Whatever shall we do?

We are faced with a global growing middle class that will consume more meat, dairy and eggs. It's estimated that worldwide, a change to a healthy diet based on less meat and more fruit and vegetables would prevent 5.1 million deaths caused by chronic diseases by 2050.

Emerly de Vet, professor of Consumption and Healthy Lifestyles at the University of Wageningen, stated that "our preferences are the product of our habits, culture and upbringing. At the same time, your eating habits show who you are, and what group you belong to. And what is available in the supermarket and catering outlets also determines the choices you have. Because so many factors influence eating behavior, only a limited effect can be achieved by informing and persuading consumers".

These lifestyle choices are reflected in the noticeable growing demand for animal protein and its inevitable contribution to the destruction of forests, wildlife, natural grasslands and the strain on energy and water resources. A growth in population of at least 2 billion more people by 2050, and it is obvious that the planet is too small for a mainly animal protein diet (Wageningen World, quarterly magazine). Interestingly, according to Stacy Pyett, Proteins for Life program manager at Wageningen Food & Biobased Research stated, "70% of our food is based on just 5 animal and 15 plant species – that's an odd situation, given how much variation there is in biodiversity and geography around the world" and further that "there is no reason to plant protein-rich soya everywhere. We can grow a much wider variety of food crops".

Dr. Melanie Joy coined the term 'carnism' in considering the question of why do we eat certain types of meat and not others. Carnism is the invisible belief system that conditions us to eat certain types of animals. Truth is people are creatures of habit even if it's not beneficial or necessary for them.

Where do we go from here? It's undeniable that solutions have to be explored and are being considered that are both low tech and hi tech. In a recent Ellen MacArthur Foundation report, a circular economy for food will be defined by three main ambitions: to source food grown regeneratively and locally where appropriate, to make the most of food (use by-products more effectively, prevent waste), and to design and market healthier food.

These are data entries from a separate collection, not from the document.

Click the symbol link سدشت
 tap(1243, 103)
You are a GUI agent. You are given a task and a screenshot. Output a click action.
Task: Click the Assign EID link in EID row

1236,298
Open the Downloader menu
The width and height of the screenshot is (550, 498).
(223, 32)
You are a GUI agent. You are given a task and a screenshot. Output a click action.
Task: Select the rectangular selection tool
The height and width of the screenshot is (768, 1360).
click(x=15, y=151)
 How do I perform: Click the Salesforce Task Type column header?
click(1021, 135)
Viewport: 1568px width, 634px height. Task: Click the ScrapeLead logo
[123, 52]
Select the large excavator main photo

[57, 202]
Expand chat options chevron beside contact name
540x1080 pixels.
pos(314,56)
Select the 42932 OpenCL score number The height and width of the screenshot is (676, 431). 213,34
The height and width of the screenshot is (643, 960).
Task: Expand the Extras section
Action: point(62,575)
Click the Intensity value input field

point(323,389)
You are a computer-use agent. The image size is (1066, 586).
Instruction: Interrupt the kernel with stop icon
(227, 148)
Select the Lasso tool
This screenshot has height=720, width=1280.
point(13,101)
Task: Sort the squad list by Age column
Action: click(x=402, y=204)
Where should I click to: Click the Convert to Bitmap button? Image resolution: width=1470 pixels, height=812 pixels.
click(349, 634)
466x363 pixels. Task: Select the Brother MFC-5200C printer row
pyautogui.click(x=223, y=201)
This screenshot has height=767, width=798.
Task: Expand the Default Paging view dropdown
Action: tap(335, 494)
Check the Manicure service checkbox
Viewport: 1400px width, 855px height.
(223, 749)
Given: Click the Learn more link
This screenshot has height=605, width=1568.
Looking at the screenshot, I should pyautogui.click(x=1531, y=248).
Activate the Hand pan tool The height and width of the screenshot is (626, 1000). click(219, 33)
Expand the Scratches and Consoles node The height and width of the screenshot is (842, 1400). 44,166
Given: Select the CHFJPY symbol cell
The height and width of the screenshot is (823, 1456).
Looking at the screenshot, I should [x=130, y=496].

There's a rapidly evolving science called Synthetic biology that applies principles of genetic engineering to create life forms from scratch (that do not exist in the natural world). Many herald it as offering great promise for helping society address urgent sustainability challenges. "It stands to revolutionize agriculture, energy production, water filtration and a variety of resource-intensive industrial processes", as GreenBiz chairman and Executive Editor Joel Makower wrote last year.

Fake meat is here and Impossible Burger has made it a reality. Impossible Foods plant based burger made possible by synthetic biology claims to use 87% less water, 96% less land and produces 89% fewer greenhouse gas emissions than an equivalent beef burger, according to a life cycle analysis conducted by metrics firm Quantis. Headlines such as "Burger King's nationwide rollout of the Impossible whopper starts next week" was available on The Verge website on August 1st, 2019. Additionally, "The FDA has finally approved the Impossible Burger to be sold at grocery stores" is another headline of an article dated August 1, 2019 on gizmos.com written by Andrew Liszewski – "the FDA has finally given its approval for a key blood-simulating ingredient that makes the Impossible Burger look, feel, and taste beef-like and starting on September 4 the company can finally sell it directly to consumers."

The idea of fake meat may seem like an edible version of Frankenstein. According to the German classicist Karl Martin Dietz, in Hesiod's scriptures, Prometheus represent the "descent of mankind from the communion with the gods into present troublesome life."

It's up to you to determine your dietary choices. If you don't take your health and environmental responsibility seriously then who will?